According to the Buddha’s teaching, the only end to the sufferings of cyclic existence in a permanent way is the cessation of cyclic existence. There is no intermediate or impermanent means that can accomplish the end of suffering that we experience in cyclic existence. Only the termination of the causes by which we are reborn in cyclic existence actually produces the end of suffering.

So the fault of cyclic existence is that there is suffering, and even happiness is impermanent; that it is unpredictable, and that its causes and effects are so interdependent that it is inescapable. The means by which one can escape cyclic existence is the miraculous intention of the enlightened mind, kind of penetrating into cyclic existence as a light being would penetrate into a tunnel and give us the means to go out of the tunnel. There is nothing about the tunnel, or the darkness in the tunnel that brings about the end of the tunnel. It is the light at the end of tunnel that brings about the end; and it is toward that light that we walk. In the same way, it is the practicing of a pure path, such as the Buddhadharma that brings about the cessation of the causes of being entrapped in cyclic existence. That is the cessation of desire, the cessation of the belief in self nature as being inherently real through meditation and practice. These things are actually the ones that bring about the end of the tunnel, or the end of cyclic existence and its sufferings.

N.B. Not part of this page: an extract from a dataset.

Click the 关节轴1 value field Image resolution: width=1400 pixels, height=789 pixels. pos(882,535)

It is necessary for us to examine the faults of cyclic existence. I believe that. Even if our intention is so kind, even if we have extreme kindness, even if we are so completely tuned into the suffering of the world that we are willing, at least initially, to practice til the end of our lives until we accomplish Dharma for the sake of sentient beings. And we should hold to that practice. I have taught again and again and again that our hearts need to be on fire with that love. I have tried to describe that fire as being the only allowable passion, the one that should warm you and should sustain you in every way. Still we must also discipline ourselves, really, or cause ourselves, or allow ourselves to experience what the faults of cyclic existence truly are. We must have an understanding of that in order to gain a firm foundation in our practice.

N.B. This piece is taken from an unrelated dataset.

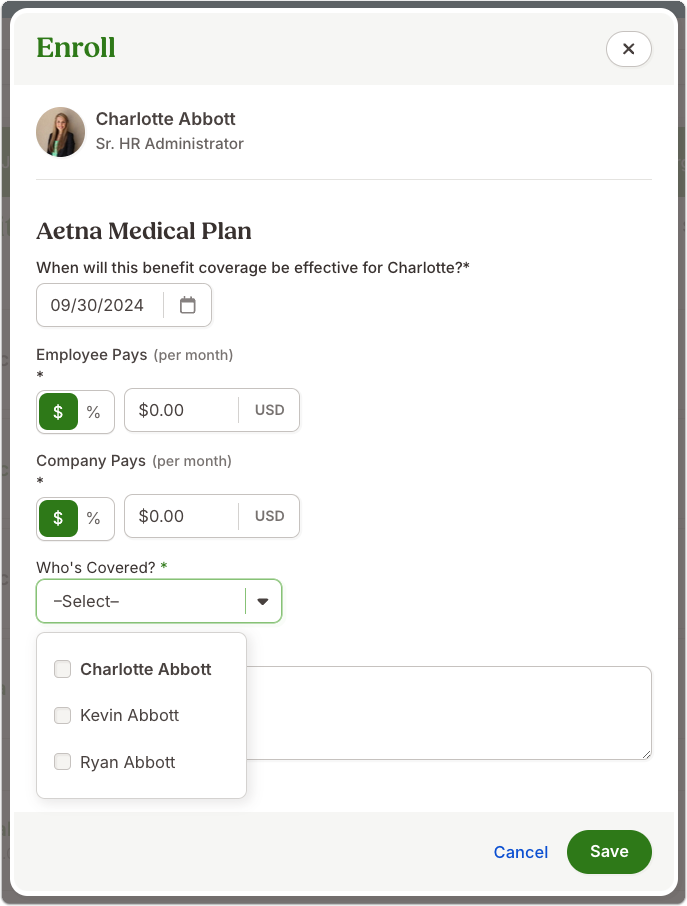Select dollar mode for Employee Pays
Screen dimensions: 687x906
pyautogui.click(x=58, y=411)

If we do not understand that all the joys of cyclic existence are impermanent, as well as the sufferings, that all of the circumstances are constantly changing and unpredictable, and if we do not understand that cause and effect are never ending and inescapable, we may not understand that nothing that we do in an intermediate way will really help the situation. And we will continue to do what we are doing now which is to try to solve our problems by moving things around a lot.

You know how we manipulate the circumstances of our lives. We will change our job, or we will find a new loved one or find a new boyfriend or girlfriend, and have another baby, or take ourselves out or go on vacation. These things are great. You should do them all. I don’t care. Have ten million babies. Have a hundred thousand lovers. Do whatever you want to. I don’t mean any of that. You will find out that ultimately all of these are very impermanent; and at that point we have to understand that it doesn’t matter how we manipulate the circumstances of our lives. Ultimately we have to understand that cause and effect relationships continue to cause cause and effect that continues and perpetuates cyclic existence. That’s it. The only way to really end suffering, to really bring about the cessation of suffering, is through accomplishing enlightenment. Nothing intermediate can work. In fact it tends to bring about more disappointment.

Haven’t you ever understood or seen yourself when you experience great happiness? Say you do have the boyfriend or girlfriend, and say you do have that new baby, and you do find yourself on vacation, almost afraid to experience how happy you are at that moment because you know that pretty soon that happiness will be terminated. There is almost a superstition that we have that if we are too happy right now that pretty soon that happiness will wear off real quick. And you know there is something to that in that if we think of that happiness as the end of suffering, we will be disappointed. You should allow yourself to be happy. Every moment that you can have a moment of happiness, by golly, be happy. Don’t worry, be happy just like the song says. One of my favorite songs. However, while you are not worrying and while you are being happy, please understand the faults of cyclic existence. Please understand that in order to accomplish the end of suffering truly and completely and permanently, and in order to be in a place and to be at a level of wisdom and understanding that you yourself can actually bring about the end of suffering for all sentient beings, that you yourself can experience the competency and the qualities necessary to bring about the end of suffering for all sentient beings, in order for that to occur, you must understand the faults of cyclic existence.

There is nothing in cyclic existence that brings about the end of suffering. It is the cessation of desire and of all causes that trap us in cyclic existence. These things brought to an end will bring about the end of suffering. And the name of the end of suffering is enlightenment. It is the only name of the end of suffering. There is no other way to look at it. Anything else is impermanent. It is okay, but it is merely phenomena. The end of suffering is enlightenment.

Please hold that in your mind as you catch yourself manipulating your life. Use that manipulation as you catch yourself trying to make yourself happy through intermediate ways or through holding on to instant gratification or doing all the things that we do so habitually. I don’t expect that we will change overnight, but use those situations as a catalyst to motivate yourself, to really hold on to and accomplish a true path. Use these things as a means to make your understanding move in the direction of a true path so that you can begin to establish a firm foundation or motivation in order to accomplish enlightenment. This is really the end of suffering, and in fact the only one.

So I hope that you will take these things to heart and use them. They are no good if you don’t use them. It doesn’t do you a bit of good if you just come here to listen. You really have to use these insights and try to develop for yourself a way to bring about your own enlightenment.